Startling early validation results in Thailand
Aqua-4D has been conducting the first validation in Thailand, and it has already yielded some astonishing results. The process of “validation” entails side-by-side comparisons in the field so that key data can be measured and analyzed. All factors are controlled so that one section receives water treated with the Aqua-4D system while the other does not. The water comes from the same source, and the crop types and soil profiles are identical; the only variable is the Aqua-4D system.
In partnership with Chiang Mai University, this validation took place at a farm for mushroom exporters in Petchabun, just north of Bangkok. As is standard procedure, both the TT (Aqua-4D treated) and NT (untreated) sections were flushed. Validation can often be a lengthy process, but in this case there were significant differences apparent almost immediately: there were perceptible residues coming from the TT pipes. This is down to the way the Aqua-4D system modifies the structure of the water and dissolves deposits that may have been there for a long time. Present on the scene was Rodrigo Espinola of SATA Thailand, who reported almost instantaneous unclogging of organic sediment after just 10 minutes of flushing.
This piqued a certain interest and called for further examination with an endoscope. Upon closer inspection, it was clear that the TT pipes were almost completely clean in comparison with the NT pipes which were still full of scale and deposits. These were significantly faster results than expected, and were music to the ears of the Thai farmers who experience clogging, limescale and biofilm as a result of the country’s often hard water.
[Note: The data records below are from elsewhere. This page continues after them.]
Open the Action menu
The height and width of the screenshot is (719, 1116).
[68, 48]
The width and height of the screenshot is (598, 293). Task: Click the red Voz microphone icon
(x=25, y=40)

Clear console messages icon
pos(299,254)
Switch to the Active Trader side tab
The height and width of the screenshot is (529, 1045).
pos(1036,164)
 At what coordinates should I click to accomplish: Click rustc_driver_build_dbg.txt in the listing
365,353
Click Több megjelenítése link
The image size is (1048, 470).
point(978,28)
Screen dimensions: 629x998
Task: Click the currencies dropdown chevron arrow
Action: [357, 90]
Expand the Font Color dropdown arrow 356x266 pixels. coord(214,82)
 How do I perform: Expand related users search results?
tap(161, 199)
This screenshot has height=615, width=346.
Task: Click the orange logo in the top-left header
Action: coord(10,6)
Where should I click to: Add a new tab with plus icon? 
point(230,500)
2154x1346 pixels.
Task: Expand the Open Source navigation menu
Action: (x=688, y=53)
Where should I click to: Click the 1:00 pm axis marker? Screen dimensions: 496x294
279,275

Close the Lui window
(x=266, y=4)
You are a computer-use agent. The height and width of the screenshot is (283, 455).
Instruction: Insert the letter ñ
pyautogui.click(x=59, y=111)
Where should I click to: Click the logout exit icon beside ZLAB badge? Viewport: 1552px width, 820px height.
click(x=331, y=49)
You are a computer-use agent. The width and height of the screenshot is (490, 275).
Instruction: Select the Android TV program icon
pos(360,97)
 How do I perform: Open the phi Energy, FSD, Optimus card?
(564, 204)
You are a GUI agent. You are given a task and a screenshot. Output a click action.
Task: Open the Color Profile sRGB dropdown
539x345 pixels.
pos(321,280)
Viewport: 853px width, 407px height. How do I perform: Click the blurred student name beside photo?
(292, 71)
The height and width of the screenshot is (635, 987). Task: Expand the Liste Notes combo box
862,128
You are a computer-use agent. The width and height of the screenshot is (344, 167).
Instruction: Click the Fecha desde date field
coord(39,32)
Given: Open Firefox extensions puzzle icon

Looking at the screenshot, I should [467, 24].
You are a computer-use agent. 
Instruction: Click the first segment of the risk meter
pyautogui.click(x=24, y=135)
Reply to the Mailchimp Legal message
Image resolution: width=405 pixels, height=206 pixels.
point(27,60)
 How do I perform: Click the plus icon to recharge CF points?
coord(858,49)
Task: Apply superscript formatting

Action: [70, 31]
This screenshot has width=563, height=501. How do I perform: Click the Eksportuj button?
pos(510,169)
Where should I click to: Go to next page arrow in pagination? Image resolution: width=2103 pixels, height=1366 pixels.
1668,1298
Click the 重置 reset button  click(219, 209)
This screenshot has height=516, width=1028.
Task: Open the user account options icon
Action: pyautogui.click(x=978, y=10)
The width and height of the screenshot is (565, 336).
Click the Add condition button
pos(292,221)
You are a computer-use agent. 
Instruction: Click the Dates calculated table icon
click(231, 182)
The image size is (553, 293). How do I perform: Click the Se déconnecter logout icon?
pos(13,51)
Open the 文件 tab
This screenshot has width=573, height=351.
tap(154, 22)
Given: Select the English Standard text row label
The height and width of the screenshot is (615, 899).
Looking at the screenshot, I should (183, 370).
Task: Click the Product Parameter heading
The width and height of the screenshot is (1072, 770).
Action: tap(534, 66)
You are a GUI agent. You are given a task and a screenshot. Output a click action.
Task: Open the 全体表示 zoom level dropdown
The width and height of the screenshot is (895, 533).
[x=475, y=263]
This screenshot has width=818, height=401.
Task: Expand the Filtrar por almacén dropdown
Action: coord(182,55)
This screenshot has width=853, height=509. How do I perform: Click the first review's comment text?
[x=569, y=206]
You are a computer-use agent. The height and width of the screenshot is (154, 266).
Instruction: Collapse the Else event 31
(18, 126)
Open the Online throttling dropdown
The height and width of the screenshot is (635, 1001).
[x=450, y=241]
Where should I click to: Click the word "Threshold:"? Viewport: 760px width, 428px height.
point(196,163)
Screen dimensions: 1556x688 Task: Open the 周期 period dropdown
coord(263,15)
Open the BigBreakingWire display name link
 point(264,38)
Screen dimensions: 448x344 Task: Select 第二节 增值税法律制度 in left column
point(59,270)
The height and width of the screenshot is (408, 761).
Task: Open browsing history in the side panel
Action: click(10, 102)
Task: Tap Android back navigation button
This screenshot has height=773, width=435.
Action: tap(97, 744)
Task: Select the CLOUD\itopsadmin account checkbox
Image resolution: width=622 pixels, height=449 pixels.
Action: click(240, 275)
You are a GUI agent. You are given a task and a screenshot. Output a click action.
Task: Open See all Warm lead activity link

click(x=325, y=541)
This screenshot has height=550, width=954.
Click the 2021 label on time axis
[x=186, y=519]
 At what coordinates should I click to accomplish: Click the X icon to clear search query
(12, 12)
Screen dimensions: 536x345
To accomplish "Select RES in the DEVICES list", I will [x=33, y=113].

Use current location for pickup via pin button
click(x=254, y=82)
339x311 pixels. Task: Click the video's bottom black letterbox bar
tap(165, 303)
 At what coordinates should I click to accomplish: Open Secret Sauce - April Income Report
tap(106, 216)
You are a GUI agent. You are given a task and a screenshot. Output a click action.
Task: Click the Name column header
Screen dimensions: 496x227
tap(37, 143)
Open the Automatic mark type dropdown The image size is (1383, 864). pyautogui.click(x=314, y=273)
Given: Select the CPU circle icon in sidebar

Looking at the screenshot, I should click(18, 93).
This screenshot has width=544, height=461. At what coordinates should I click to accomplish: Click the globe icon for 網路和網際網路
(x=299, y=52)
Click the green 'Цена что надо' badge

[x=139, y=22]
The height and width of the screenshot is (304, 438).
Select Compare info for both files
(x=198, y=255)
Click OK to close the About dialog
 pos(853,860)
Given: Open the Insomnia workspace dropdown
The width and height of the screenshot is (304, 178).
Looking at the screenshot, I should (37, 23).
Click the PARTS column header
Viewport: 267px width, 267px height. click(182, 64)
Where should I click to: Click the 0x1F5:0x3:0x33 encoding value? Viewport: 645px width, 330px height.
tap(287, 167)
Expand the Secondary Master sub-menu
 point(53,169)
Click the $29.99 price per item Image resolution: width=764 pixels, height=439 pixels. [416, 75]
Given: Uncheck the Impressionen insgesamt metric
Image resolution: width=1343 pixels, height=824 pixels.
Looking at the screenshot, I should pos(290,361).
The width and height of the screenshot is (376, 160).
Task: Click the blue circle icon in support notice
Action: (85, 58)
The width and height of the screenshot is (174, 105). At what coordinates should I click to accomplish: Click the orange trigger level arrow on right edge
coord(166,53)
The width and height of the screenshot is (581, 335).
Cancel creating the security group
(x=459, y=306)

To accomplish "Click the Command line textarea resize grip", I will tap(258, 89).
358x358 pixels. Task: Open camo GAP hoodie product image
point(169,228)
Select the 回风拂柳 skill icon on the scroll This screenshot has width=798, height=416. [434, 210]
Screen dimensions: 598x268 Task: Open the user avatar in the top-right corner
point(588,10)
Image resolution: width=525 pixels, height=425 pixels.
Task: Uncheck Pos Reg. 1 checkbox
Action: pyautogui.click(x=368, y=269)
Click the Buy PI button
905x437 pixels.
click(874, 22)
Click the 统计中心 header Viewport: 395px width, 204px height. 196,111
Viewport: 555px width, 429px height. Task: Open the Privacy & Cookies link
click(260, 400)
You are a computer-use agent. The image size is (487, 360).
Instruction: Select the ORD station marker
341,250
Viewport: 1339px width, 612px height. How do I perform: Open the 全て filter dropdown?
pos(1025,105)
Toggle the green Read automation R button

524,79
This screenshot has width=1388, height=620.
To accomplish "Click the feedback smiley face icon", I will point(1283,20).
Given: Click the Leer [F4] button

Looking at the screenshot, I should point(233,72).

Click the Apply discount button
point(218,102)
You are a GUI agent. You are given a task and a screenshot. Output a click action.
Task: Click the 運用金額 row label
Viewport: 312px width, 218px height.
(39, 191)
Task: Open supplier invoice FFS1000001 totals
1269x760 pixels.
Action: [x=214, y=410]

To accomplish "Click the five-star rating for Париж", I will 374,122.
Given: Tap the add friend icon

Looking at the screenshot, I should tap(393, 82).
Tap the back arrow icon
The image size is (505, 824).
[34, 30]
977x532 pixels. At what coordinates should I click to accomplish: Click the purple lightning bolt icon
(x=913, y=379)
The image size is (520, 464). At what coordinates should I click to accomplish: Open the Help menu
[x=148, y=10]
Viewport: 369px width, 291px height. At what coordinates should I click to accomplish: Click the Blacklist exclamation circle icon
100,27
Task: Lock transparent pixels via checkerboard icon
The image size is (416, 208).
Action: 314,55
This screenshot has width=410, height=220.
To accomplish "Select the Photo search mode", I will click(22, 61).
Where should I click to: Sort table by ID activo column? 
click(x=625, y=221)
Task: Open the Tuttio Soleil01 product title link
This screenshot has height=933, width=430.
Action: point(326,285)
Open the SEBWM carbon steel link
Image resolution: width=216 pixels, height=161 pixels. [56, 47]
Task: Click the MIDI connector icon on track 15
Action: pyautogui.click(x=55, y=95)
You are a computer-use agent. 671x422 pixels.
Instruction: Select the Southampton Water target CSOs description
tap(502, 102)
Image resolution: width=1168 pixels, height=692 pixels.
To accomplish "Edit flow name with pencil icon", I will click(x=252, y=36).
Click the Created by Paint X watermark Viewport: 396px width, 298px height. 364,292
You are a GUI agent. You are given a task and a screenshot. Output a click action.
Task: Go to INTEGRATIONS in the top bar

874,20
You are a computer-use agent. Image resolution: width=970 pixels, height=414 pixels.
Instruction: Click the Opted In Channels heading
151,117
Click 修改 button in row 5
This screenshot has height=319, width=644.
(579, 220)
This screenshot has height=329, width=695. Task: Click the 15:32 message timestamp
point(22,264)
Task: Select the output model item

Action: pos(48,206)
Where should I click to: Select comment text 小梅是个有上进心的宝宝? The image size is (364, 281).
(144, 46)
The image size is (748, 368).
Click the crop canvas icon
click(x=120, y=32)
There were also new findings regarding the greenhouse’s sprinkler system. Once again here there were significant early findings, with a clear difference from the water coming out of the two different sprinkler systems, one treated with Aqua-4D (TT) and one as normal (NT). The NT water came out of the sprinklers spurting and unevenly spraying, whereas the TT water came out soft, scattered, and suspending in the air for longer. This was particularly significant in the Thai context where sprinklers are used to cool down the greenhouses, so this has the potential to have the same impact in reducing heat with much less water use. These findings will be studied in further detail, but the first results are highly promising.